Like the tide that comes in from the reed-grown shore and rises ever higher, so my feelings for you grow stronger and stronger.
In the hidden cove how could the heart that I hold be known in such wise, as with the punting pole one sounds and knows the depth below?
Like a hidden cove overgrown and unseen, how could you so clearly know the feelings I keep deep within, as one sounds and knows the depth below with a punting pole?
If I would speak it, I cannot; if I speak not, my breast is troubled, and within a single heart I grieve alone in these days.
When I try to speak, I cannot; if I do not speak, my heart is disturbed within my breast, and so in my heart alone I grieve these days.
The cord of the jewels, twisted of many strands and firmly knotted— though it should once be severed, still I think we shall meet again.
The cord on which the jewels are strung is twisted of many strands and tied fast; even if it should be cut, I believe we shall surely be joined again.
The valley being narrow, the jeweled vine climbs on up to the high peak; never have I thought to break my bond with you and let it cease.
Like the jeweled vine that, because the valley is narrow, climbs and reaches up to the mountain peak, I have never thought to sever my bond with you.

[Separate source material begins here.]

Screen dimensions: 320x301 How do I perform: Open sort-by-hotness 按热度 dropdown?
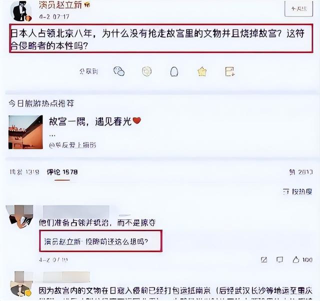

Other than myself, unloose not your lower cord— the morning-glory that will not wait for evening shade, though it should fade so swiftly.
Other than me, do not loosen your lower cord. Even if you are like the morning-glory that does not wait for the evening light and quickly fades away.
The cord we two together knotted fast between us— alone, by myself, until I see you once again, I think I shall not loose it.
The cord that we two together tied, I, alone, will not loosen until I see you again.
Because of you alone, I have learned this longing— in this fleeting world, do people call such a thing by the name of love, I wonder?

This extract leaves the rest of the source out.